MindLoom framework generates frontier-level reasoning data with thought mode engineering
New method decomposes solutions into atomic thought modes to synthesize diverse, hard problems.
Generating high-quality reasoning data for LLMs remains a challenge, as existing methods struggle with narrow diversity and unstable difficulty control. In a new arXiv paper, researchers from Peking University introduce MindLoom, a framework that treats the difficulty of reasoning problems as the accumulation of atomic knowledge-reasoning transformations called 'thought modes.' Given a set of hard problems with verified solutions, MindLoom first decomposes those solutions into thought mode chains, revealing the construction logic behind each problem. It then trains a retrieval model that matches problem states to compatible thought modes, providing guidance on which reasoning challenges to introduce during synthesis. New problems are composed by iteratively applying retrieved thought modes to seed questions, with distribution-aligned sampling to encourage diverse reasoning coverage. A rollout-based judging stage labels generated questions by difficulty and supplies judged-correct responses for supervised fine-tuning.

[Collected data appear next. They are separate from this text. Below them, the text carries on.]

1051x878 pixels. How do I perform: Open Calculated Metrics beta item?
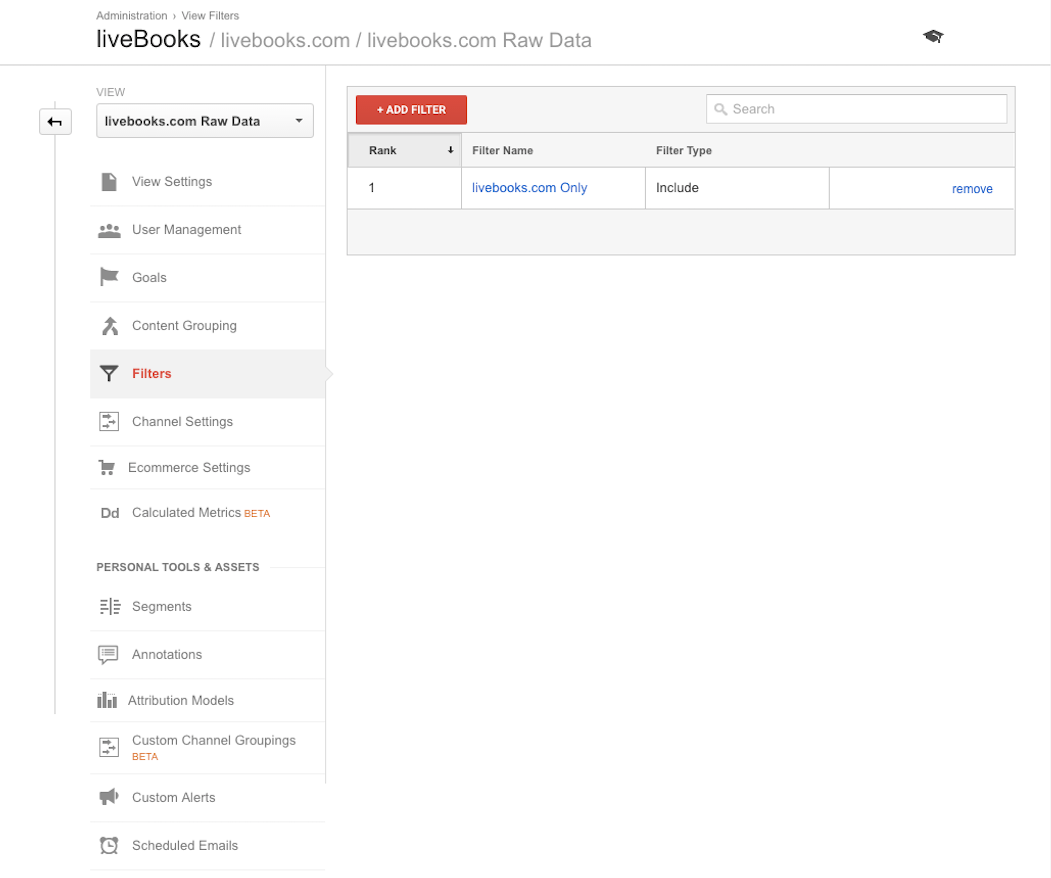(x=187, y=513)

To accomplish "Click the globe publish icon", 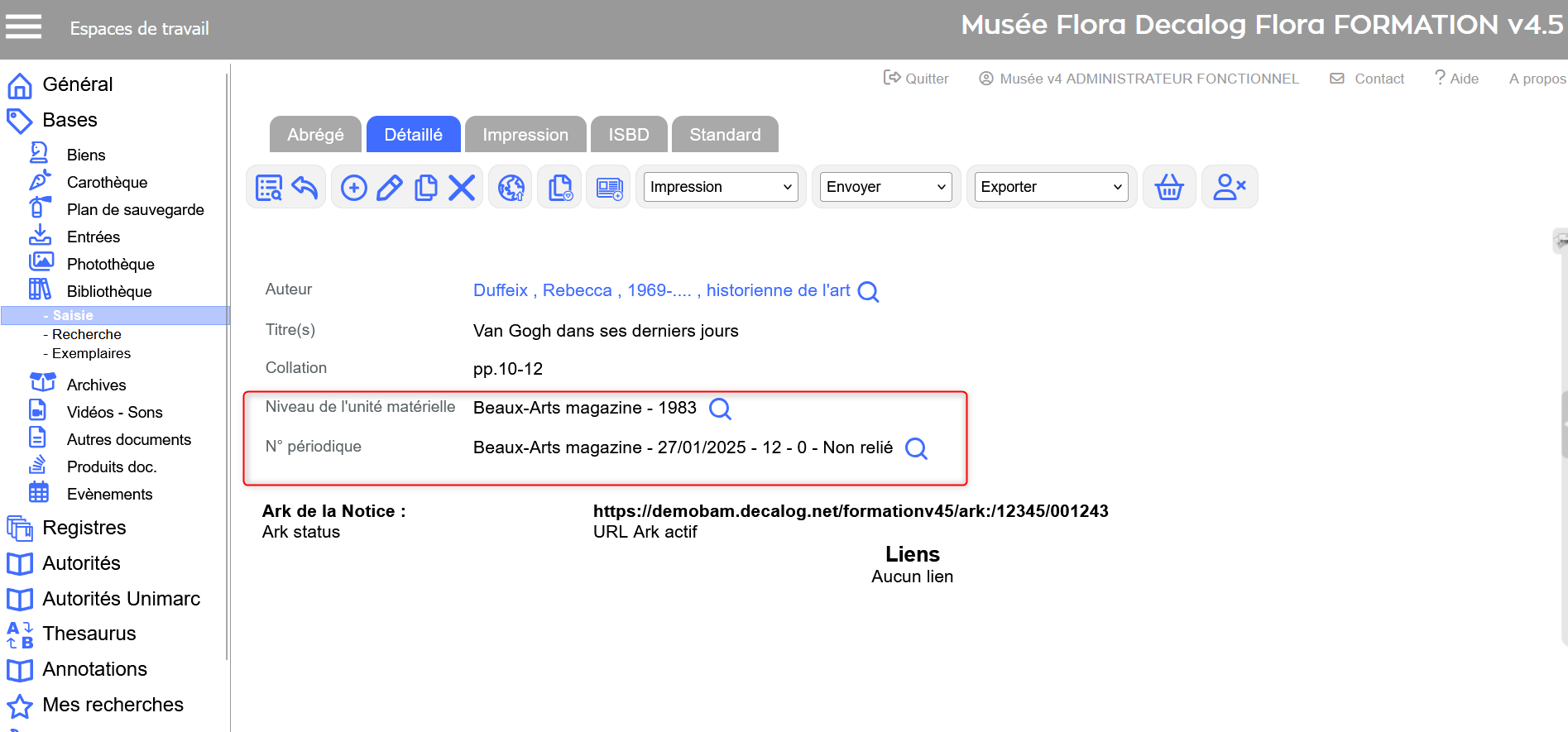I will tap(511, 188).
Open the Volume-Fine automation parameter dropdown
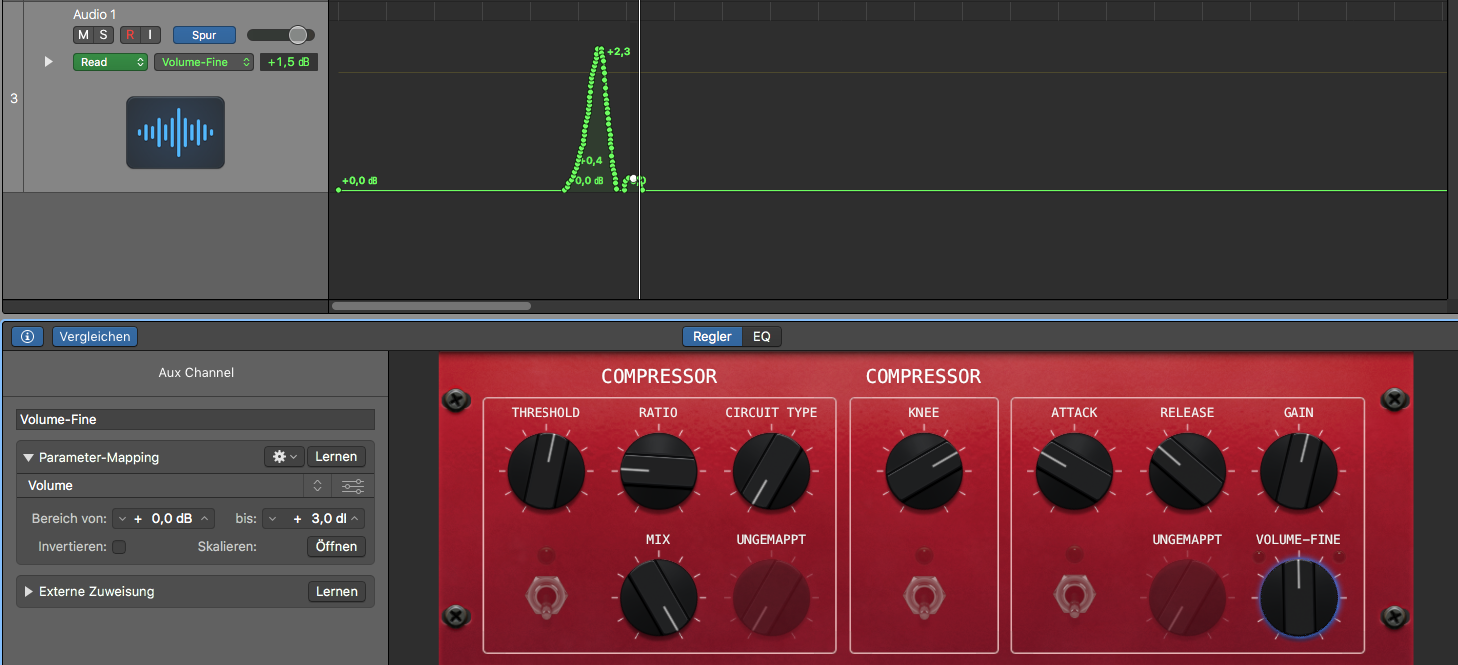The height and width of the screenshot is (665, 1458). (204, 62)
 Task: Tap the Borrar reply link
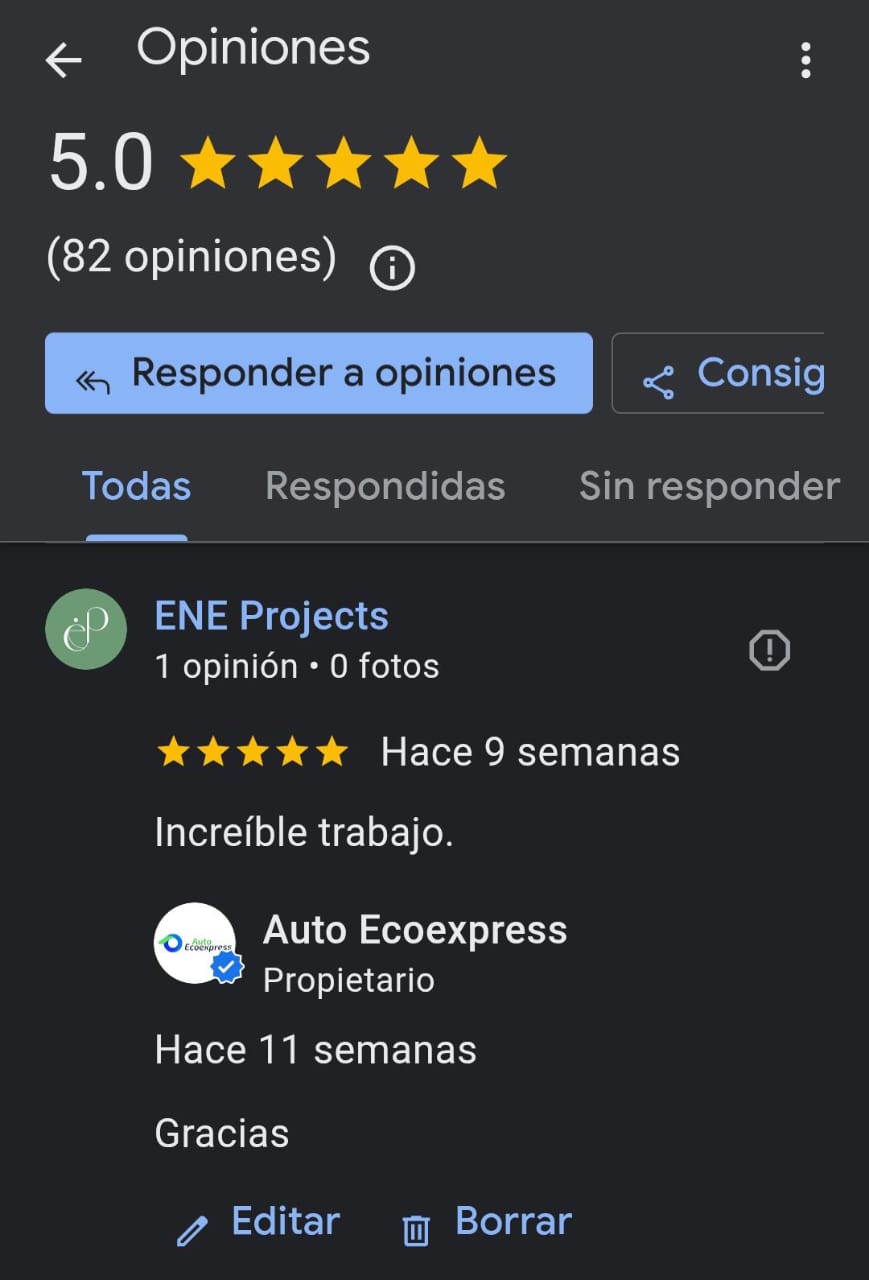513,1221
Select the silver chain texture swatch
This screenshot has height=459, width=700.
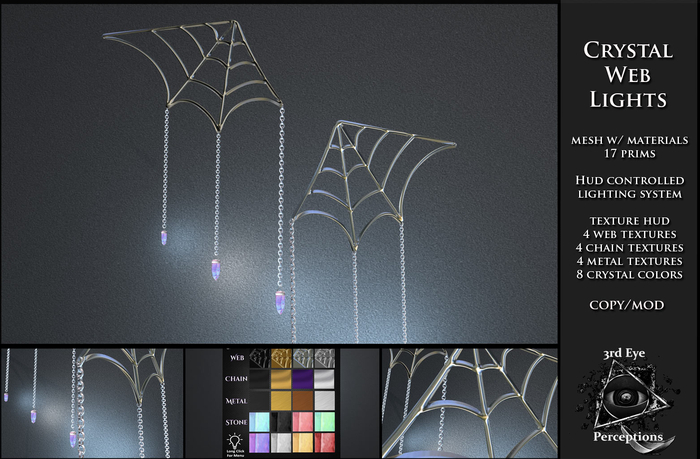[x=324, y=379]
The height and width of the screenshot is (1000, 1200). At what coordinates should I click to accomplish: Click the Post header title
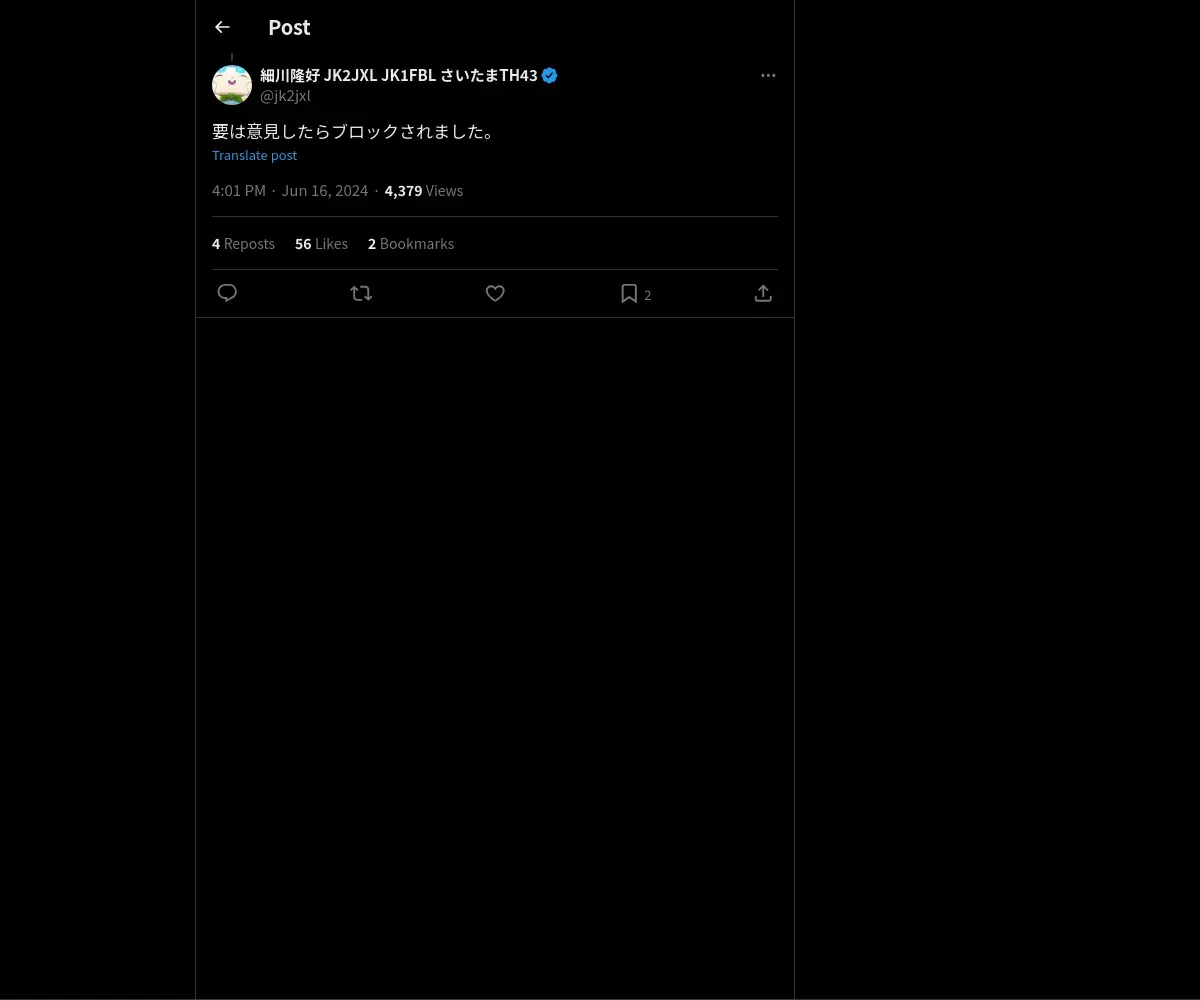point(289,27)
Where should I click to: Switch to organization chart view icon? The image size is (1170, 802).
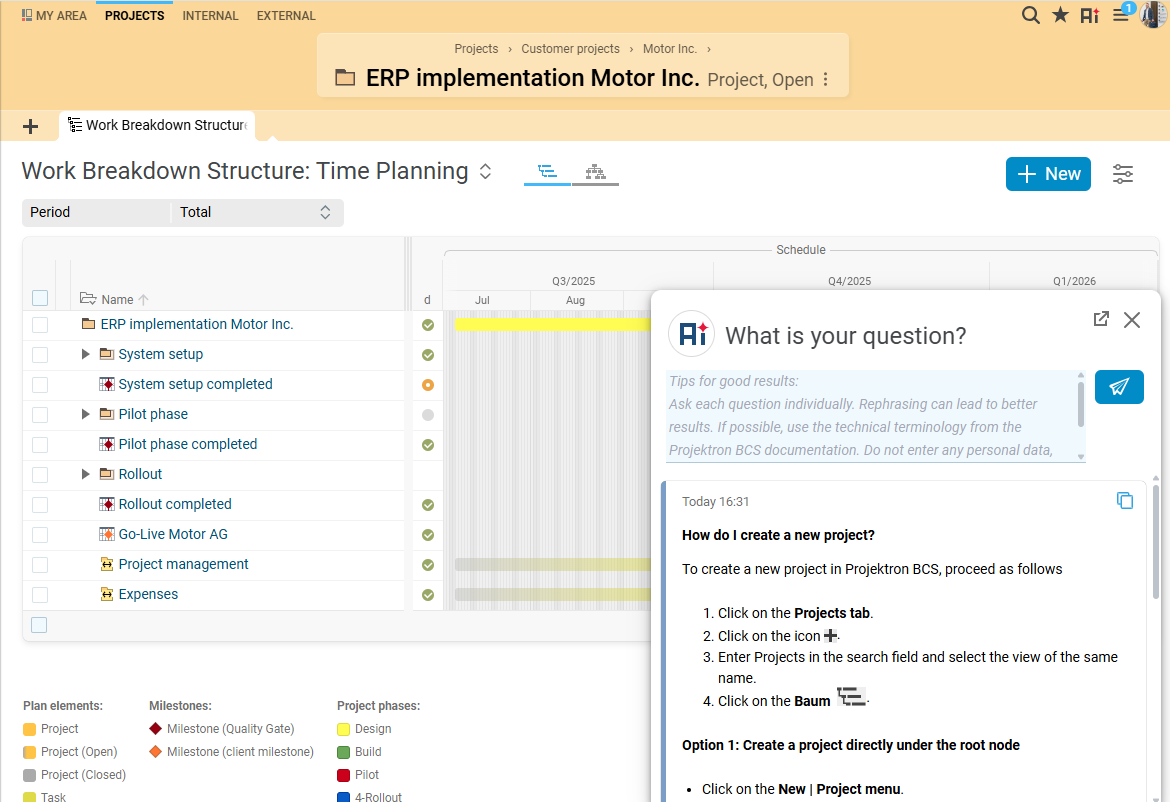coord(595,172)
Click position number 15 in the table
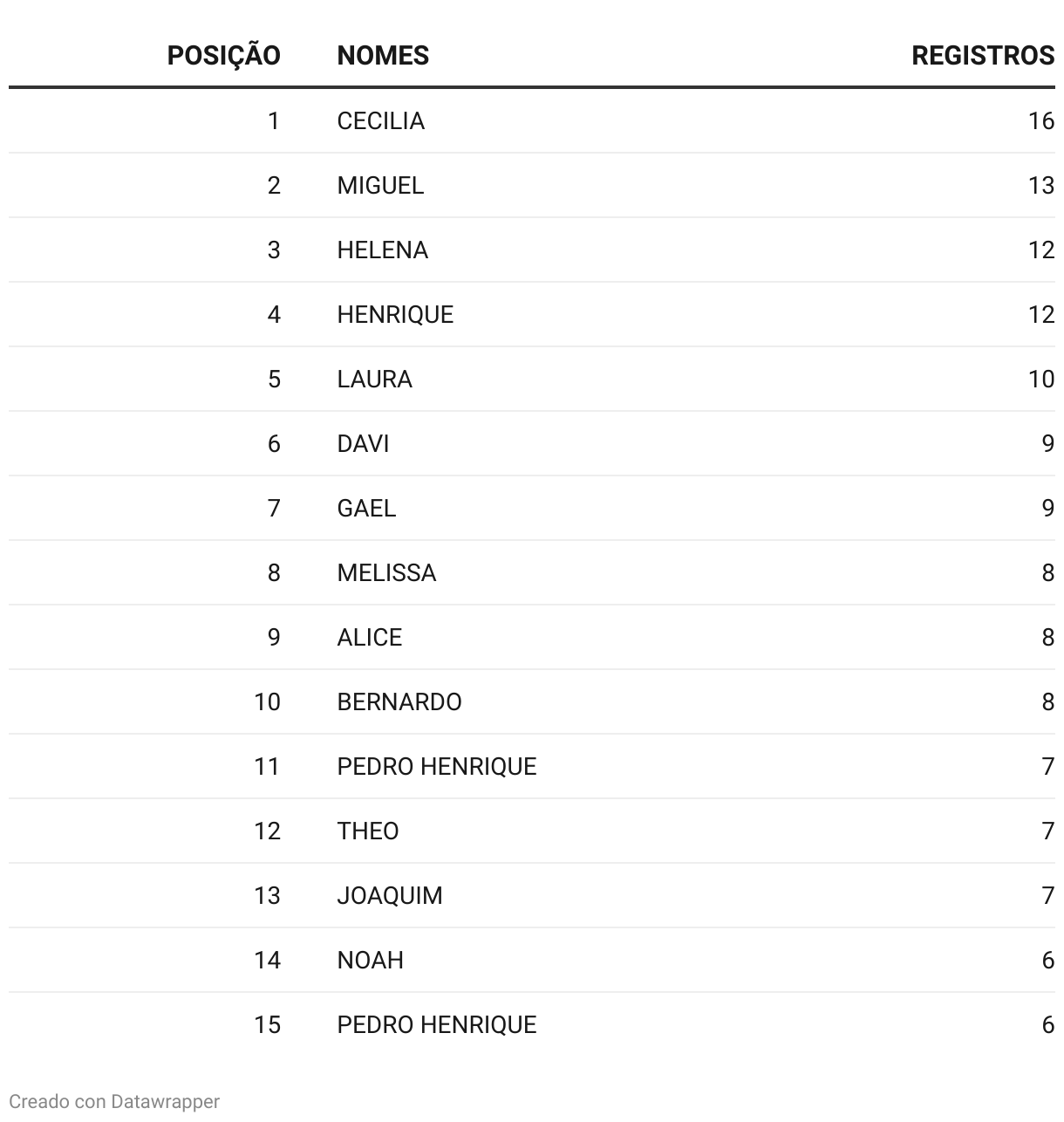This screenshot has width=1064, height=1122. click(267, 1024)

MindLoom was evaluated on nine benchmarks spanning five STEM disciplines (including mathematics, physics, and computer science) and four mathematical reasoning tasks across multiple model families and sizes. Models fine-tuned on MindLoom-generated data achieved favorable performance over base models, distillation, and external-data baselines. Ablation studies confirmed the contribution of each component, and further analysis showed MindLoom covers a broad range of reasoning patterns while maintaining useful difficulty control. The authors have open-sourced their implementation, making it accessible for further research. This work provides a principled approach to scaling up diverse, controllable reasoning data, addressing a key bottleneck in improving LLM reasoning capabilities.
- MindLoom decomposes hard problem solutions into atomic 'thought mode' chains to reveal construction logic.
- A retrieval model matches problem states to compatible thought modes for guided data synthesis.
- Fine-tuned models outperformed baselines across 9 benchmarks covering 5 STEM disciplines and 4 math tasks.
Why It Matters
Enables scalable, controllable generation of diverse reasoning data to improve LLM fine-tuning and frontier performance.